Iran is in a currency crisis largely credited to Western sanctions. Its central bank announced Thursday an 8.5 percent devaluation of the currency, and Wednesday the president agreed to a dramatic interest rate increase.
Iran’s president said Thursday that the Islamic republic is open to renewed talks with world powers about its nuclear program, as evidence mounted that fresh Western sanctions are beginning to bite the Iranian economy.
Meanwhile, the U.S. has charged an Iranian microchip researcher with buying restricted U.S. lab equipment, a development likely to further roil U.S.-Iranian relations.
President Mahmoud Ahmadinejad said the European Union’s new embargo on Iranian oil and sanctions against the Central Bank of Iran would have no effect on his country’s economy.
But the central bank announced Thursday an official 8.5 percent devaluation of Iran’s currency to 12,260 rials against the U.S. dollar. The move came a day after Mr. Ahmadinejad agreed to let interest rates rise from 12.5 percent to 21 percent in an effort to dissuade nervous Iranians from withdrawing their bank deposits.
Iran’s currency crisis is widely seen as the result of Western sanctions.
Amid the economic distress, Mr. Ahmadinejad left the door open for new talks with the West, saying Iran has nothing to fear because it is “in the right.”

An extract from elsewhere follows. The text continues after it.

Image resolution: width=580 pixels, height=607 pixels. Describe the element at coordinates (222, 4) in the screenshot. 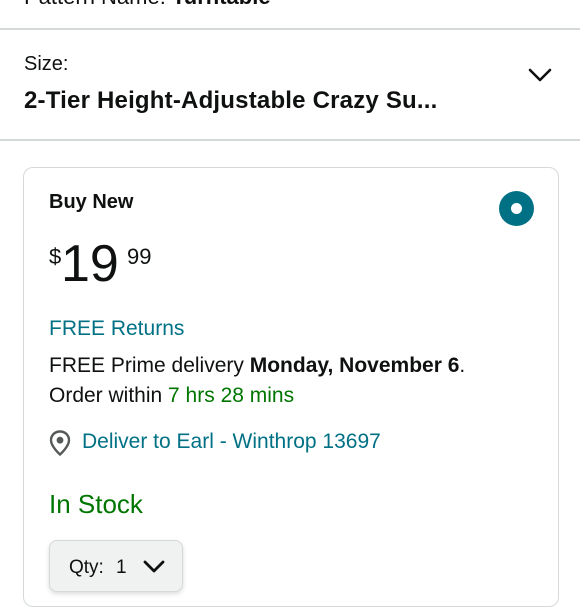

I see `pattern-name-value: Turntable` at that location.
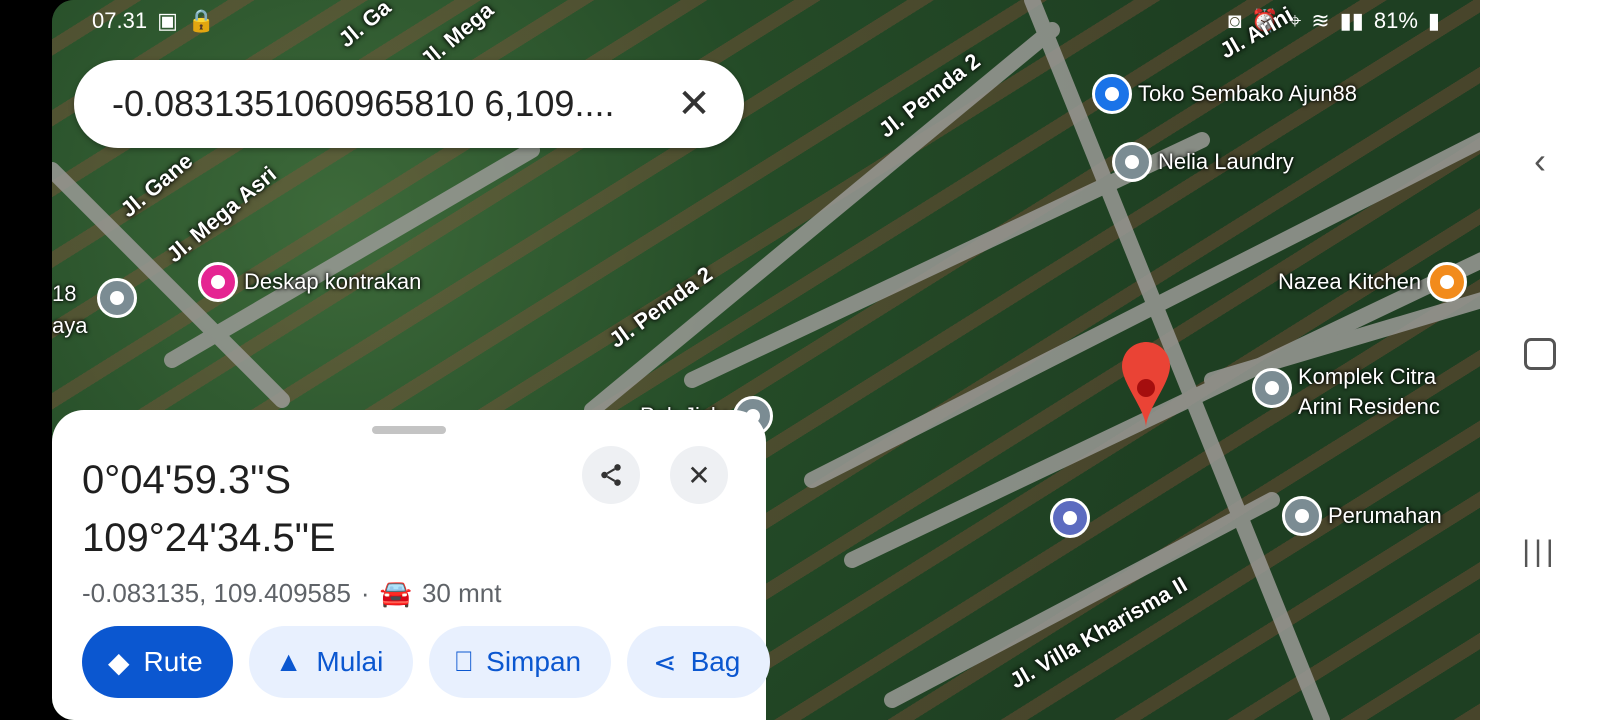  Describe the element at coordinates (120, 20) in the screenshot. I see `clock-time: 07.31` at that location.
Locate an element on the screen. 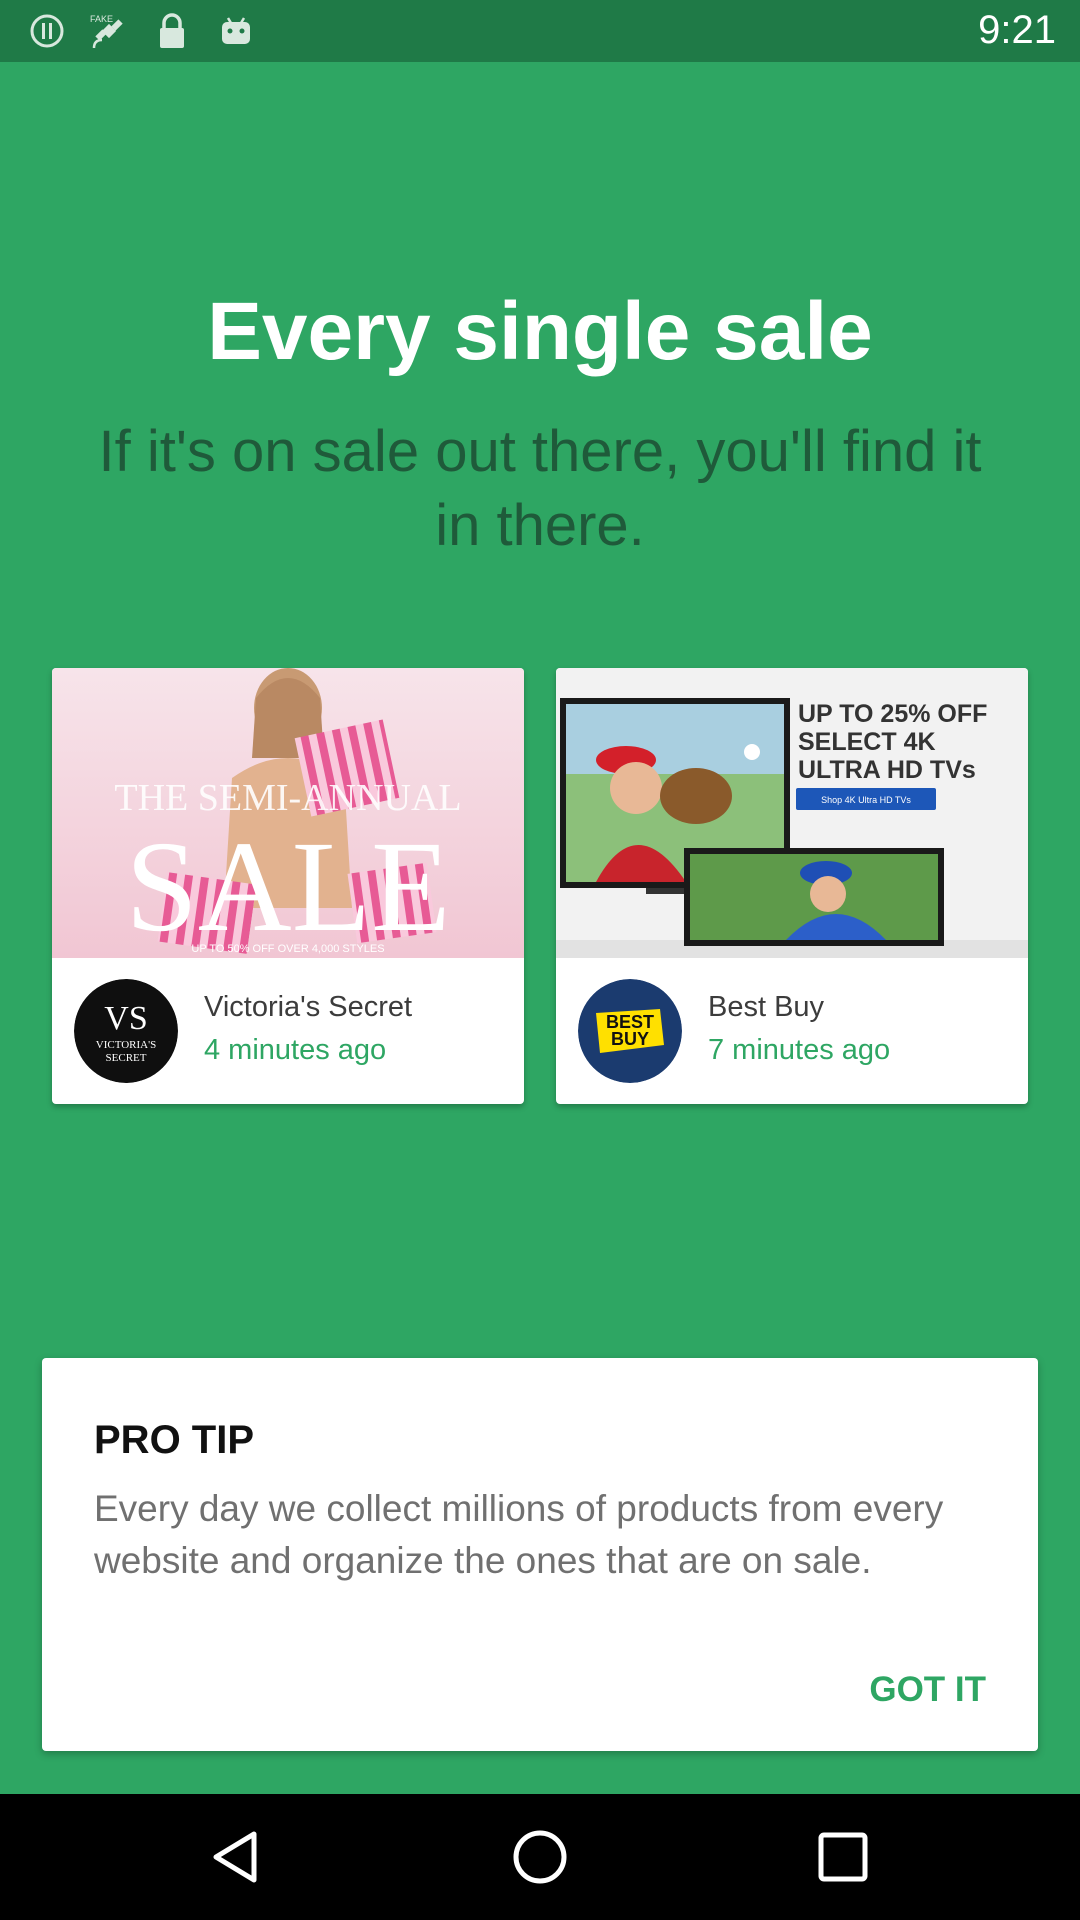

“They claim that Iran doesn’t want negotiations, but it isn’t so,” he said. “Every time they seek pretexts, and as we approach talks they issue resolutions so that perhaps negotiations don’t take place.”
In Washington, State Department spokeswoman Victoria Nuland said the U.S. is waiting for Iran’s response to an October letter from the EU’s foreign-policy chief calling for a resumption of talks.
“Just saying you’re open for talks doesn’t meet the criteria that we have set,” Ms. Nuland said.
In Tehran, Iranian lawmakers threatened Thursday to pre-empt the EU move by ending oil exports to Europe immediately rather than on July 1, when the embargo is set to take full effect.
The phased-in nature of the EU embargo was meant to ease the blow to already troubled economies such as Greece, Italy and Spain that depend heavily on Iranian crude imports.
The EU’s move followed the U.S. imposition of sanctions on the Central Bank of Iran, the main conduit for the Islamic republic’s oil transactions, which account for more than half of the regime’s revenue.
In recent weeks, Iranian officials have amped up their rhetoric, threatening to close the Strait of Hormuz, through which one-fifth of the world’s crude oil is transported.
“Iran will never allow itself to be in a situation in which it cannot sell oil but other regional states can,” said Ali Akbar Velayati, an adviser to the Iran’s Supreme Leader Ayatollah Seyyed Ali Khamenei, Thursday on Iran’s state-run Press TV.
The Associated Press reported that prison records show the U.S. is holding Seyed Mojtaba Atarodi, 54, a microchip expert and assistant professor at Tehran’s prestigious Sharif University of Technology, in a federal facility in Dublin, Calif., outside San Francisco.